A curadoria dos livreiros tem um viés, claro. Preza pela escola crítica e representatividade. Socorro estima que 60% dos autores sejam negros americanos e negros africanos, latinos e indígenas. A sessão infantil segue a mesma regra: nas capas ilustradas, vê-se desenho de crianças negras, pardas, famílias refugiadas, histórias indígenas. “O tema étnico-racial é minha especialidade e quis hastear essa bandeira aqui”, revela.

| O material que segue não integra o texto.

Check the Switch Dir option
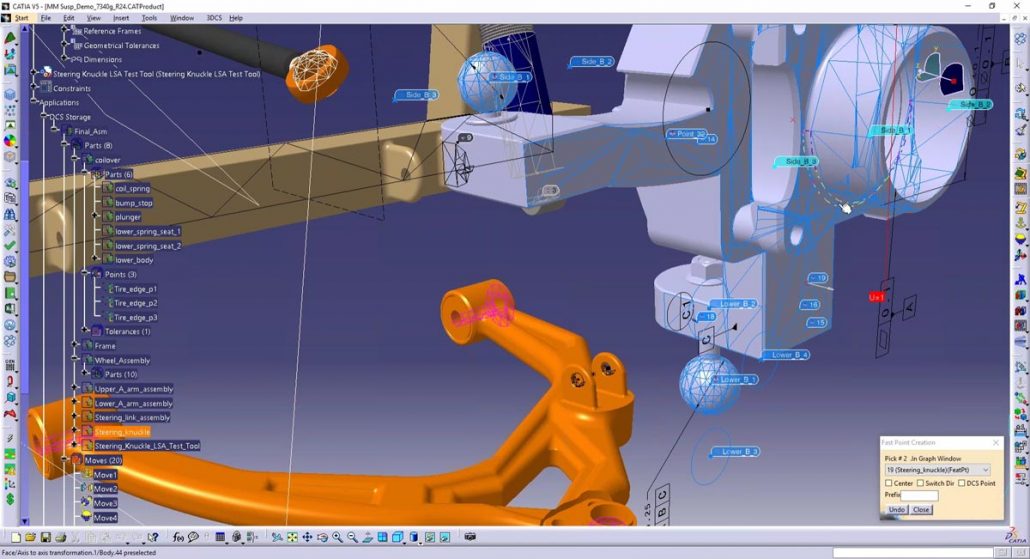This screenshot has height=559, width=1030. 921,483
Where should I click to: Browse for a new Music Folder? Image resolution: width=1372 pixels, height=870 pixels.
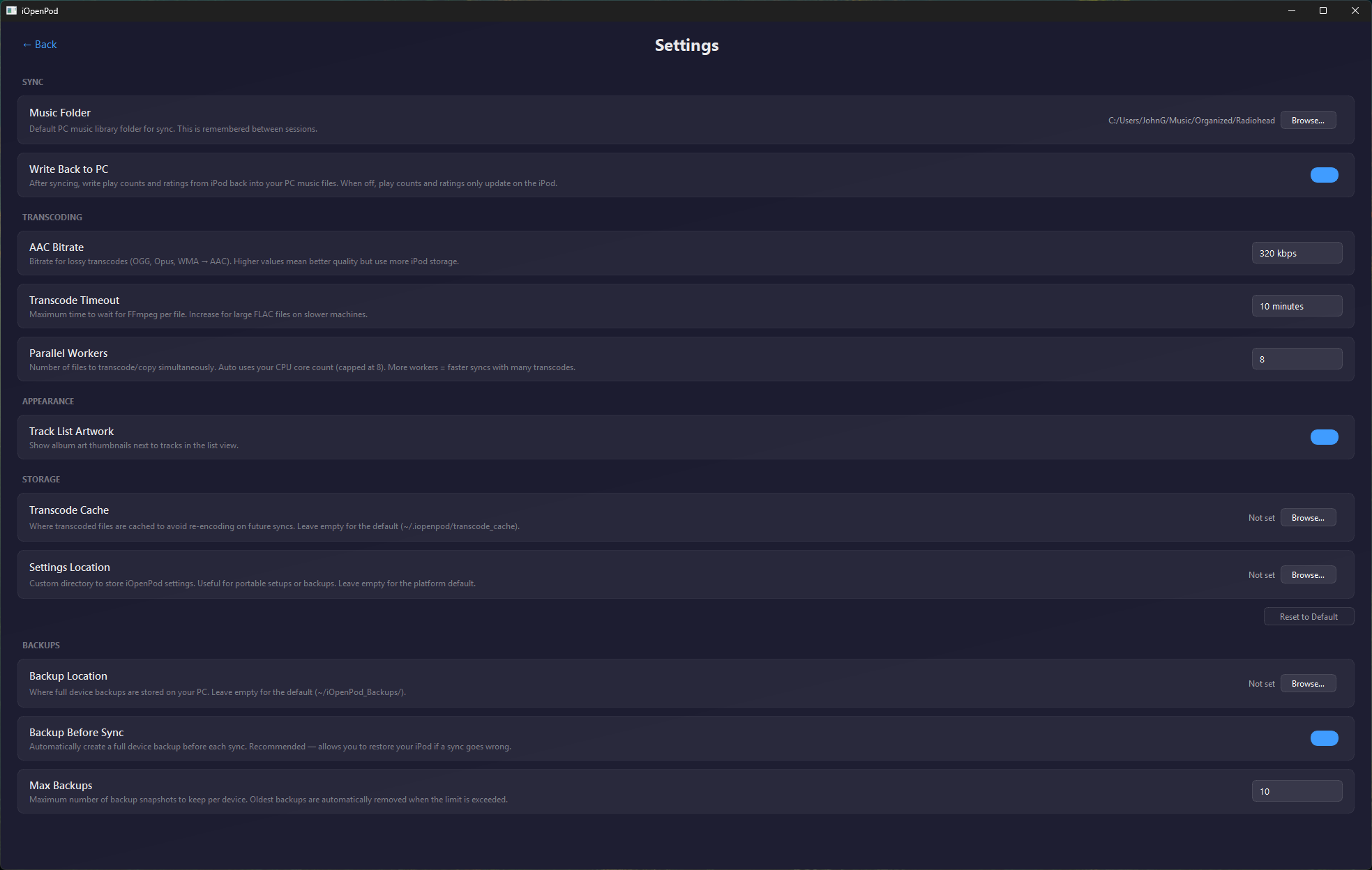point(1308,119)
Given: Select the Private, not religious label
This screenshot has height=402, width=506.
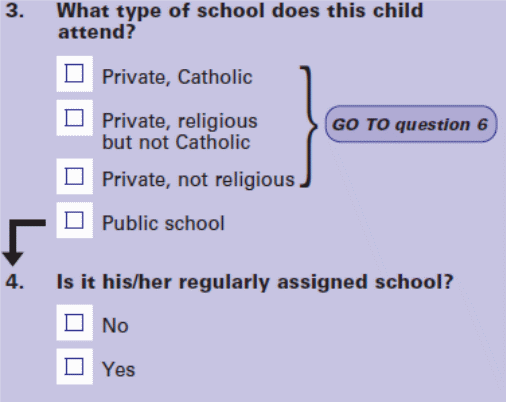Looking at the screenshot, I should coord(198,180).
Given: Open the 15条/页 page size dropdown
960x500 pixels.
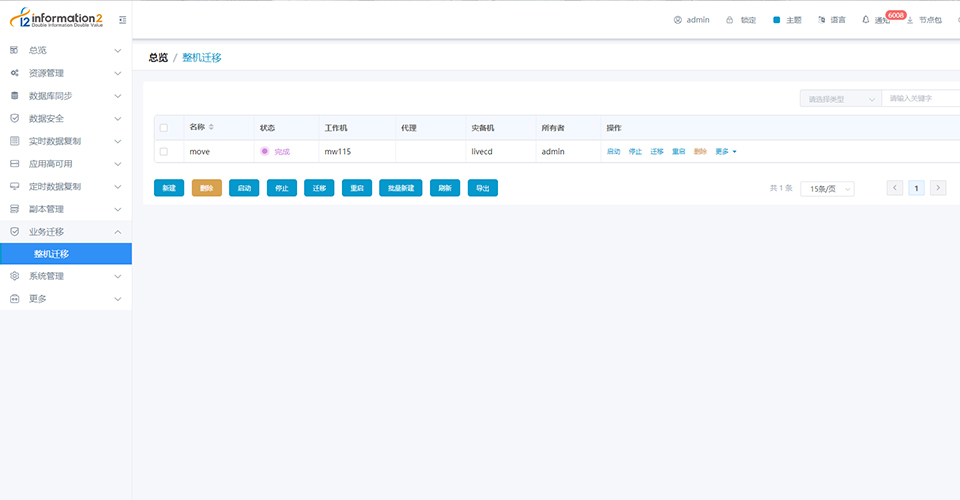Looking at the screenshot, I should (827, 188).
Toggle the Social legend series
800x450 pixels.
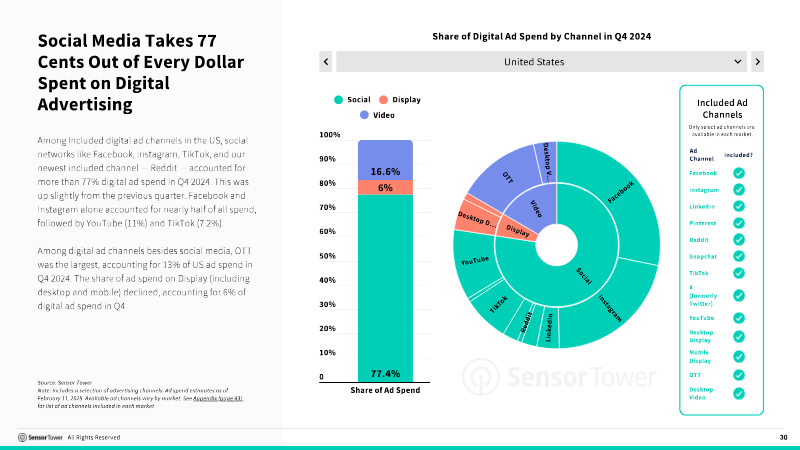[353, 100]
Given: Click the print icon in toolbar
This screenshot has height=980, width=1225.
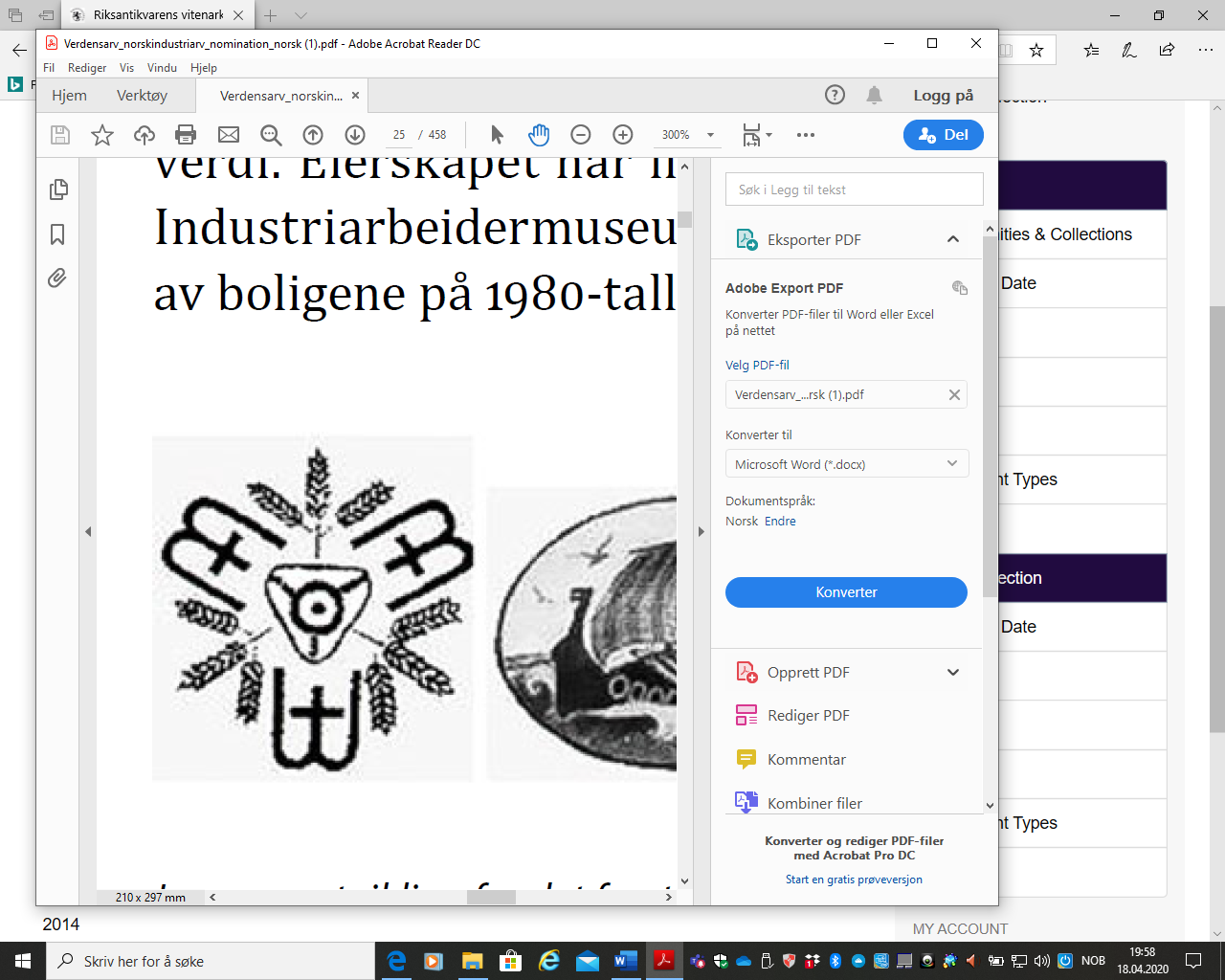Looking at the screenshot, I should coord(186,135).
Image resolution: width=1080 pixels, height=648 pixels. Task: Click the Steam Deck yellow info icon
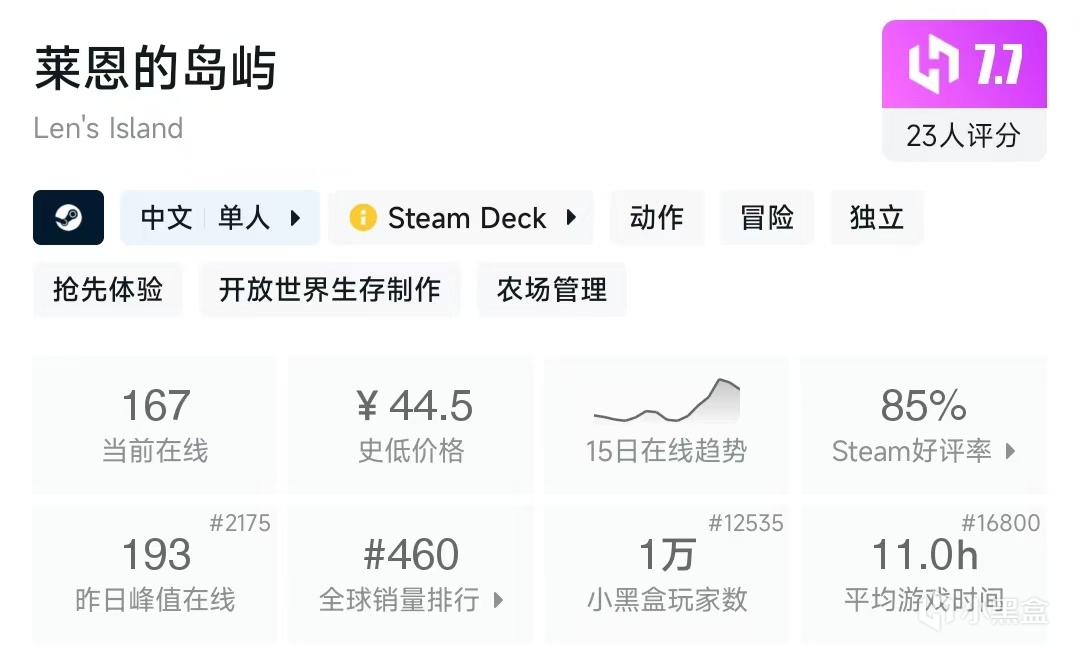363,218
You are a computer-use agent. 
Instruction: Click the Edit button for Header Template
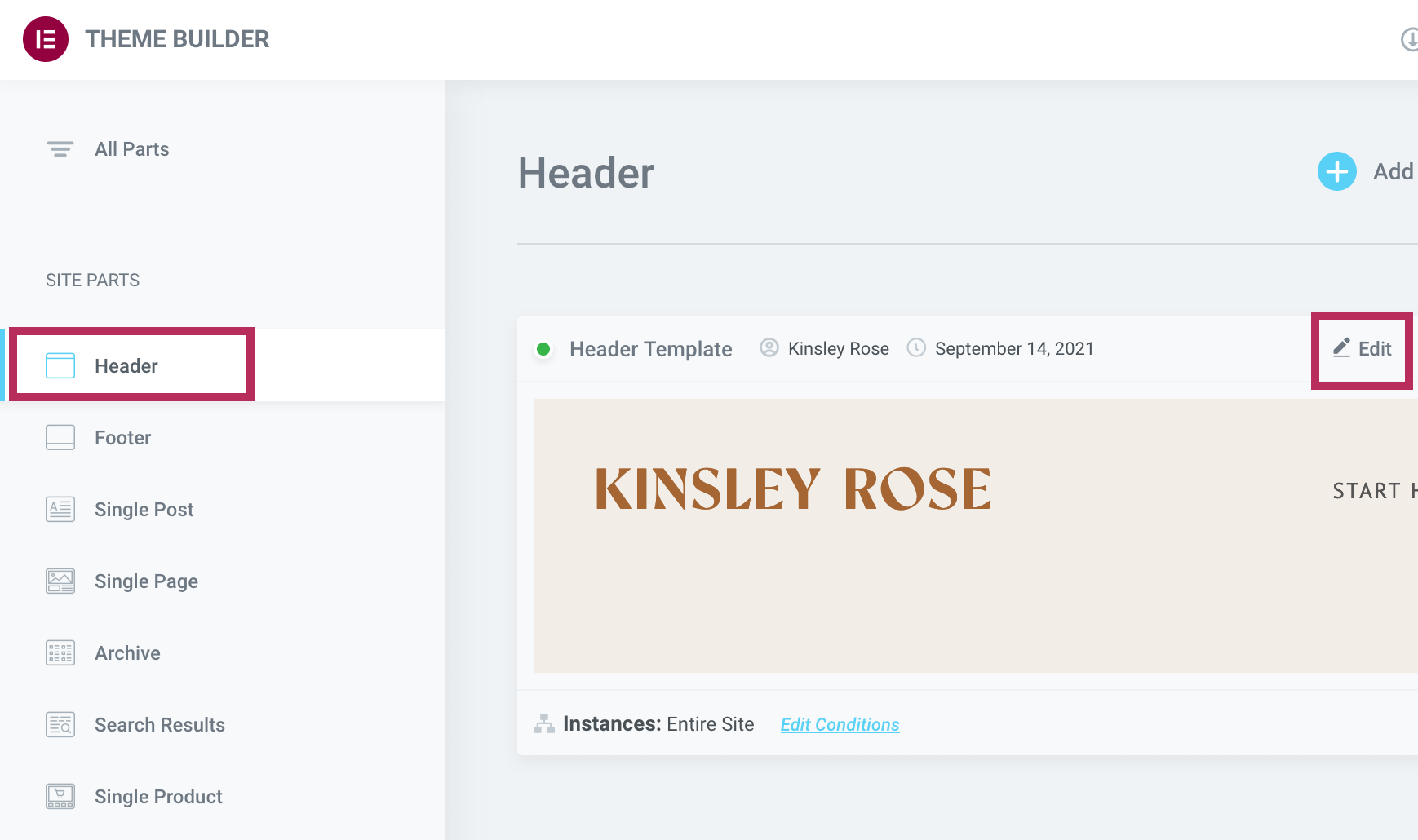[1363, 348]
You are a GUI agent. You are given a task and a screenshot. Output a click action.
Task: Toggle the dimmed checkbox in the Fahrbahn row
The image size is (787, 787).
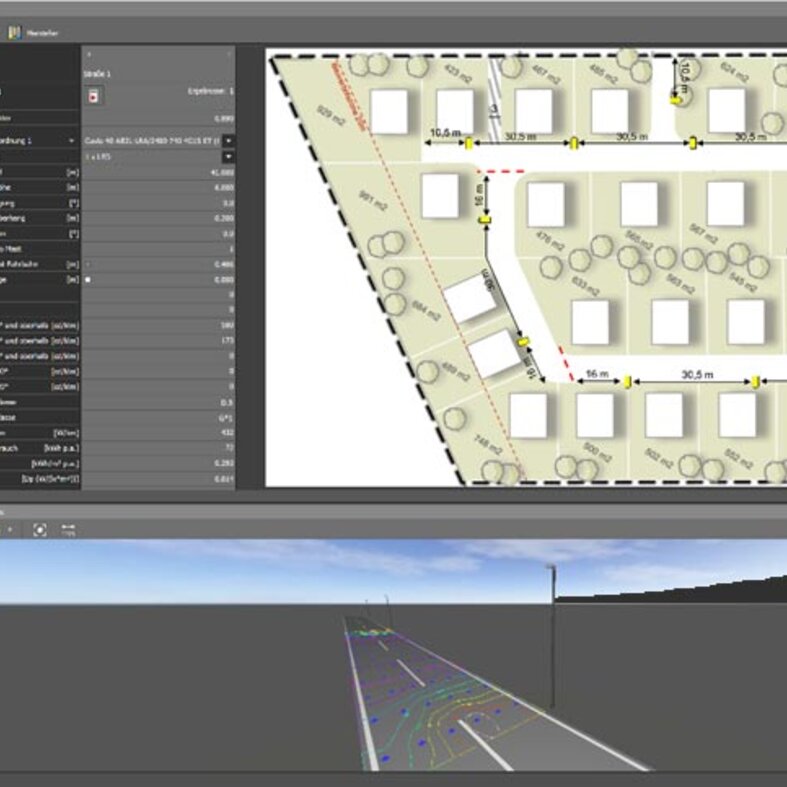click(x=89, y=264)
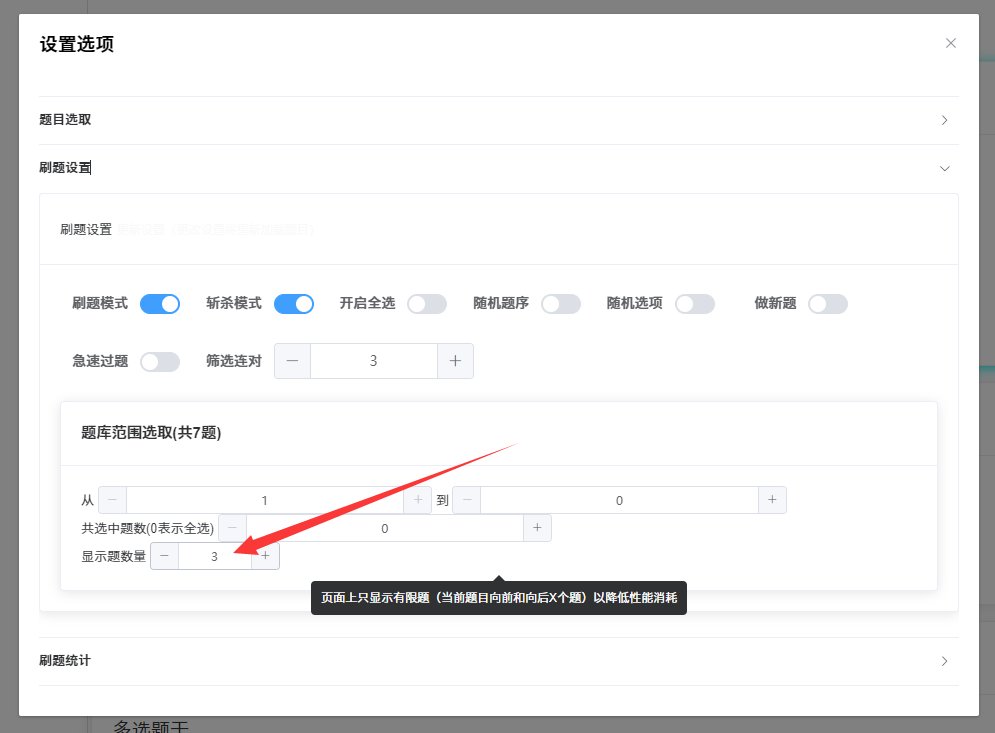Viewport: 995px width, 733px height.
Task: Click the plus button next to 从 field
Action: (418, 499)
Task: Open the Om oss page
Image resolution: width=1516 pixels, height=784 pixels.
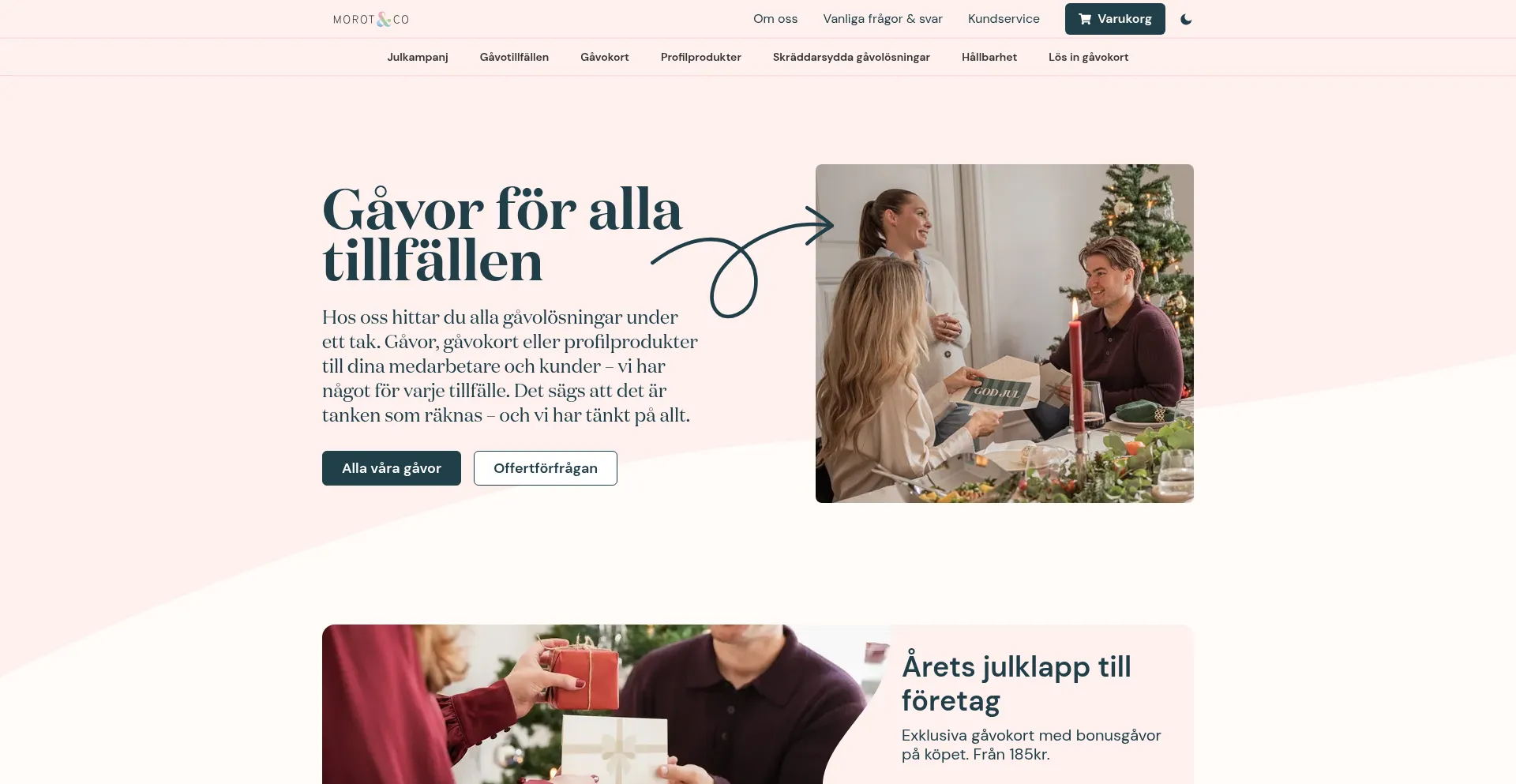Action: 775,19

Uma sala grande e quase vazia se esconde atrás da parede da sessão infantil. O espaço é aberto para reuniões de grupos de estudos, exibição de filmes e documentários, discussões acadêmicas e oficinas. A preferência é para iniciativas encabeçadas por mulheres — e são elas as que mais procuram a livraria. “Sinto que elas veem aqui um espaço seguro político, social e biologicamente”, analisa Socorro.

Mulheres primeiro

A experiência de Socorro como fotógrafa do estado do Paraná a fez documentar as terras quilombolas no Paraná entre 1980 e 2000, material que lhe rendeu um mestrado em antropologia da alimentação. De olhar atento e inegavelmente uma esteta, ela sabe de cabeça tantas datas, nomes e trajetória de mulheres importantes na História que fica difícil acompanhar seu ritmo.
O Espaço Cultural Mulher, Trabalho e Memória funciona na porta ao lado da livraria Vertov e é uma mostra permanente de móveis, roupas e objetos que Socorro Araújo coleciona há 30 anos. Foto: Fernando Zequinão/Gazeta do Povo
O Espaço Cultural Mulher, Trabalho e Memória funciona na porta ao lado da livraria Vertov e é uma mostra permanente de móveis, roupas e objetos que Socorro Araújo coleciona há 30 anos. Foto: Fernando Zequinão/Gazeta do Povo
Sua marca registrada é o chapéu coco e a fala doce. Trajando uma saia pied de poule, ela caminha calmamente entre os móveis e vestidos do início do século 20 em exposição permanente no Espaço Cultural Mulher, Trabalho e Memória, a porta vizinha da Livraria Vertov.
As paredes estão forradas de fotografias impressas em sulfite. São retratos de mulheres e documentação fotográfica de mulheres que resistiram, organizaram-se politicamente, lutaram por seus direitos. Estão lá as sufragistas norte-americanas, registros dos primeiros votos femininos em diversos países do mundo e uma imagem das trabalhadoras da fábrica Triangle, em Nova York, prédio que foi incendiado em 1917.
Dentre os objetos colecionados por Socorro, botões de osso, vidro e plástico do início do século 20. Foto: Fernando Zequinão/Gazeta do Povo
Dentre os objetos colecionados por Socorro, botões de osso, vidro e plástico do início do século 20. Foto: Fernando Zequinão/Gazeta do Povo
Socorro coleciona há 30 anos miudezas como botões de ossos, plástico, vidro e caixinhas de costura de vime, marchetaria ou madre-pérola e também vestimentas e apetrechos dos anos 1920 e 1930. São mais de 80 chapéus e mais de 60 bolsas, acervo que empresta para figurinistas com frequência. Não é fácil enquadrar sua coleção em uma única categoria. História da moda e do trabalho manual, feito ou usado por mulheres, são algumas linhas para defini-la.
“É preciso olhar para a mulher como produtora de cultura e de economia. Sempre nos colocam como cabide da sociedade, como se fôssemos apenas mães”, critica Socorro. Na seleção do que se pode chamar de um museu em processo, há homenagens às mulheres fotógrafas, costureiras, médicas, jornalistas e outras áreas em que as mulheres estiveram presentes ainda no início do século. “Não tenho medo de ter uma posição”.
Serviço
Livraria Vertov. Rua Visconde do Rio Branco, 835, 1.º andar, Centro. Abre de segunda a sexta das 10h às 18h.